Domino-toppling may not be globally renowned, but that could all change if the game's latest "crazy" tumbling attempt is a rip-roaring success.

Forget everything you've ever watched as a child on Roy Castle's Record Breakers. Forget the unglamorous locations - usually the nearest school gym if memory serves correctly - and the endless efforts to raise a nation's miniature flag for the finale of each "nail-biting" run ... will they all fall down or won't they?

It seems now the downtrodden domino's most glorious hour could finally have arrived.

For if what Robin Weijers, the Dutch domino-toppling world record holder, will try next week at Selfridges for Wieden & Kennedy cannot rescue the sport from its nerdy image, then surely nothing can.

As part of the IPA's contribution to the World Creative Forum, the ambitious Dutchman will attempt to replicate part of Wieden & Kennedy's much-vaunted "cog" ad for Honda, which was voted the "coolest ad of the year" by consumers in the Cool BrandLeaders survey.
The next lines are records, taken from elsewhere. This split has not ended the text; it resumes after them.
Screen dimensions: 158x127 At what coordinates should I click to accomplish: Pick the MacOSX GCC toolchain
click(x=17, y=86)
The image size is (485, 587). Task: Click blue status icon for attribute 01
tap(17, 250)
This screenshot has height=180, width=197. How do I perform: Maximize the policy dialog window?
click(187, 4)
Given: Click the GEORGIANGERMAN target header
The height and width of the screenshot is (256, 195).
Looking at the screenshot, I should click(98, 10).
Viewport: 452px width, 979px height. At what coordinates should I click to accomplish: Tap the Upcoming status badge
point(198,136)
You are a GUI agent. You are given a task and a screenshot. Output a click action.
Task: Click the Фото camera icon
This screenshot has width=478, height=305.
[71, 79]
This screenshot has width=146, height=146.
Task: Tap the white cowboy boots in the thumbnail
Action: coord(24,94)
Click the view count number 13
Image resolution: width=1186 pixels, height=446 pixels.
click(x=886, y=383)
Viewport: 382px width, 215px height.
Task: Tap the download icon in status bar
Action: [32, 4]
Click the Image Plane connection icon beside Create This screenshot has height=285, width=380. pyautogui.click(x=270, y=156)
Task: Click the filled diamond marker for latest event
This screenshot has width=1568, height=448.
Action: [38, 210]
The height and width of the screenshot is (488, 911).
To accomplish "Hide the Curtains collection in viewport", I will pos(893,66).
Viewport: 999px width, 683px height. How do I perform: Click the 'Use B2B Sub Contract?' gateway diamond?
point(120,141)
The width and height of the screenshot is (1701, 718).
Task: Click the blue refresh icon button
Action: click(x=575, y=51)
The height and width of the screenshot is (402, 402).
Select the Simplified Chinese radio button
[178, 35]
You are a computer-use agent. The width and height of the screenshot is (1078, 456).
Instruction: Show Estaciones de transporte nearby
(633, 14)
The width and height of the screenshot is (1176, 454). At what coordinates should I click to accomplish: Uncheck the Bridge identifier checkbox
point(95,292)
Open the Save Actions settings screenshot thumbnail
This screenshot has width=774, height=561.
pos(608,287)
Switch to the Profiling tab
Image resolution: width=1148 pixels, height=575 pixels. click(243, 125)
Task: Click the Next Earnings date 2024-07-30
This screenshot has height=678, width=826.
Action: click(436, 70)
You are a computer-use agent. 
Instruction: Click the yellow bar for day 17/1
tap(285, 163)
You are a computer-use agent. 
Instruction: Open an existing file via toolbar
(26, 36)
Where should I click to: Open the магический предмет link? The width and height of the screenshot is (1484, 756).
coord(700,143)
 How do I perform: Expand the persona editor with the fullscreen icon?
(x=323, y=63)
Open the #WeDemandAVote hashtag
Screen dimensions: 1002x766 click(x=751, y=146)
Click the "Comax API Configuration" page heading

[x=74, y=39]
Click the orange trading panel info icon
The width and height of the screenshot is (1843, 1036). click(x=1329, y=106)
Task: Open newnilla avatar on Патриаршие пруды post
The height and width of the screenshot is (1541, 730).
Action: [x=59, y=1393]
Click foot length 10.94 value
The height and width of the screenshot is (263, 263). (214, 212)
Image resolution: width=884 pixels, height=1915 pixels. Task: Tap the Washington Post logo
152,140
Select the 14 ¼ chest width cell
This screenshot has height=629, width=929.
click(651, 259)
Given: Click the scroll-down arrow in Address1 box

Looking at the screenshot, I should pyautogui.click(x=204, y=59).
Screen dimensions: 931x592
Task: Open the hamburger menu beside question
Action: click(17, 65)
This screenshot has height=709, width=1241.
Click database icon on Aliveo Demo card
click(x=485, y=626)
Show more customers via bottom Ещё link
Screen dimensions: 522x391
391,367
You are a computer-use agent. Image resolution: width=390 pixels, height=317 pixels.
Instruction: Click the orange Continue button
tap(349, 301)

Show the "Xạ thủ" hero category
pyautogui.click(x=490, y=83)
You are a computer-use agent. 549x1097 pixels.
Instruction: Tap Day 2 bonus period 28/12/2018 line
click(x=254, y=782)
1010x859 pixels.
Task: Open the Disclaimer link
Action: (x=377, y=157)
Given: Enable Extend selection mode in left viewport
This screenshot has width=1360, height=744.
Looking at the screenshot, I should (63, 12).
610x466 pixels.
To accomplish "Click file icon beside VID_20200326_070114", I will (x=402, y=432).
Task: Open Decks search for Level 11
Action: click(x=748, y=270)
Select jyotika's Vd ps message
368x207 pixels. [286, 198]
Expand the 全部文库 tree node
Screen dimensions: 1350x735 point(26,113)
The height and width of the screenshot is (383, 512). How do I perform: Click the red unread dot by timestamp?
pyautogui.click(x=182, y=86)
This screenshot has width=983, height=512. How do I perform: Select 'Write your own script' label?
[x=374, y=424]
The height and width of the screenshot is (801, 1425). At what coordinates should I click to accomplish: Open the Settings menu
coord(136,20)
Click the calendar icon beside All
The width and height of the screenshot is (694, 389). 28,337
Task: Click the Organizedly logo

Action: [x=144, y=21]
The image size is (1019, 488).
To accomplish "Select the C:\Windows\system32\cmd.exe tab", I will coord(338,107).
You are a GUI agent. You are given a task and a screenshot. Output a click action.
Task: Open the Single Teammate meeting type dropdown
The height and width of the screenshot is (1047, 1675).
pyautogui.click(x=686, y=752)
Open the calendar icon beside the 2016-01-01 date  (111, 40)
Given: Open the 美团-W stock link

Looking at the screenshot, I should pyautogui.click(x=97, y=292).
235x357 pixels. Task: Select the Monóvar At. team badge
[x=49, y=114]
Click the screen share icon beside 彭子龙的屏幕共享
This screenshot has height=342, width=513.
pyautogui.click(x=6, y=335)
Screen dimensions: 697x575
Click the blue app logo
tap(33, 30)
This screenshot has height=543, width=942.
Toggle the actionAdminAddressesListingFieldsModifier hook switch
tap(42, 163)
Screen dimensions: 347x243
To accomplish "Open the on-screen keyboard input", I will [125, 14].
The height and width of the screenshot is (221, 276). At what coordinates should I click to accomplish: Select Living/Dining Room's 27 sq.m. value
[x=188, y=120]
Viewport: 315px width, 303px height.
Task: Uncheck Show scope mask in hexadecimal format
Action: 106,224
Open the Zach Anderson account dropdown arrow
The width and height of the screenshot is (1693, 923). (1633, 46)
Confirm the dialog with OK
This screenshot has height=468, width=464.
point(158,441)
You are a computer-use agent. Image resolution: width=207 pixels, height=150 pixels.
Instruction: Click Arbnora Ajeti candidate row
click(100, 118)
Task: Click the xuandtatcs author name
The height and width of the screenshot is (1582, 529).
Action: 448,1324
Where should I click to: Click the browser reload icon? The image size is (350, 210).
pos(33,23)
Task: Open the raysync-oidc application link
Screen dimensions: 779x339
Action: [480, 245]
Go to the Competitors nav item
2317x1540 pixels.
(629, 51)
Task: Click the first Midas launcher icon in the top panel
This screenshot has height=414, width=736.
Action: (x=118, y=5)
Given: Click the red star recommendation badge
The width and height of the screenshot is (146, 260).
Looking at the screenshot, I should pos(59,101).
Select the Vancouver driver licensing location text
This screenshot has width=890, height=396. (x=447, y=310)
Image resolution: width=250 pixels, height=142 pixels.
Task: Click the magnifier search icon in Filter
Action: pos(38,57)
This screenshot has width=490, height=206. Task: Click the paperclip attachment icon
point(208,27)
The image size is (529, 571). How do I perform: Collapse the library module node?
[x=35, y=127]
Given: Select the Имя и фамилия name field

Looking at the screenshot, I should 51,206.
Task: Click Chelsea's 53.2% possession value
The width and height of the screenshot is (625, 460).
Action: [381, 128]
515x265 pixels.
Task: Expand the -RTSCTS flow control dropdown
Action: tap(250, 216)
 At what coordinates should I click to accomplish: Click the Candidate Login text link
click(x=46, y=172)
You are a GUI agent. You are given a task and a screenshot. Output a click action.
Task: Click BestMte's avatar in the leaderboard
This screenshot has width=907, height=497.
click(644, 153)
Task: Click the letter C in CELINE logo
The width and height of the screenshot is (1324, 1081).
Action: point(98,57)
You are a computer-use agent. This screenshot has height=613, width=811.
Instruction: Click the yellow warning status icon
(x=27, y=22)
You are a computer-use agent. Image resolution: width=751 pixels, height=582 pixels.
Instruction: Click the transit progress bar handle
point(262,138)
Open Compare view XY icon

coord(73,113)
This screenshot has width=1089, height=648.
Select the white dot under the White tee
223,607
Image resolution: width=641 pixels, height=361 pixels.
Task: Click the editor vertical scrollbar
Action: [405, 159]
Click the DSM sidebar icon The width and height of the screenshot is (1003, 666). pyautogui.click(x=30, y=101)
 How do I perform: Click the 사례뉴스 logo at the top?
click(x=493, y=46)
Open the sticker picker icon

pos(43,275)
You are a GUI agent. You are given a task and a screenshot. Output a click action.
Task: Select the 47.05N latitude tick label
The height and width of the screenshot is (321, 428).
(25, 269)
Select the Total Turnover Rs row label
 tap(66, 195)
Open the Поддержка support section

And he aims to do this using no fewer than 14,000 dominoes.

Quite a feat - if he can pull it off without using numerous takes, and requiring the spectacle to be filmed over two one-minute sections that are then cleverly sewn together.

Unlike the Wieden & Kennedy "cog" creators, Ben Walker and Matt Gooden, who dreamed up the domino challenge, Weijers will have one chance and one chance only to get it right.

And the pressure's on, according to Walker. "If he doesn't get it right he's a dead man," he says with an edgy laugh.

Walker admits that the "cog" ad was partly inspired by a fascination for the antics of bearded men, obsessed with spending hours standing thousands of black and white wooden blocks in elaborate neat rows and then watching them all fall down one after the other.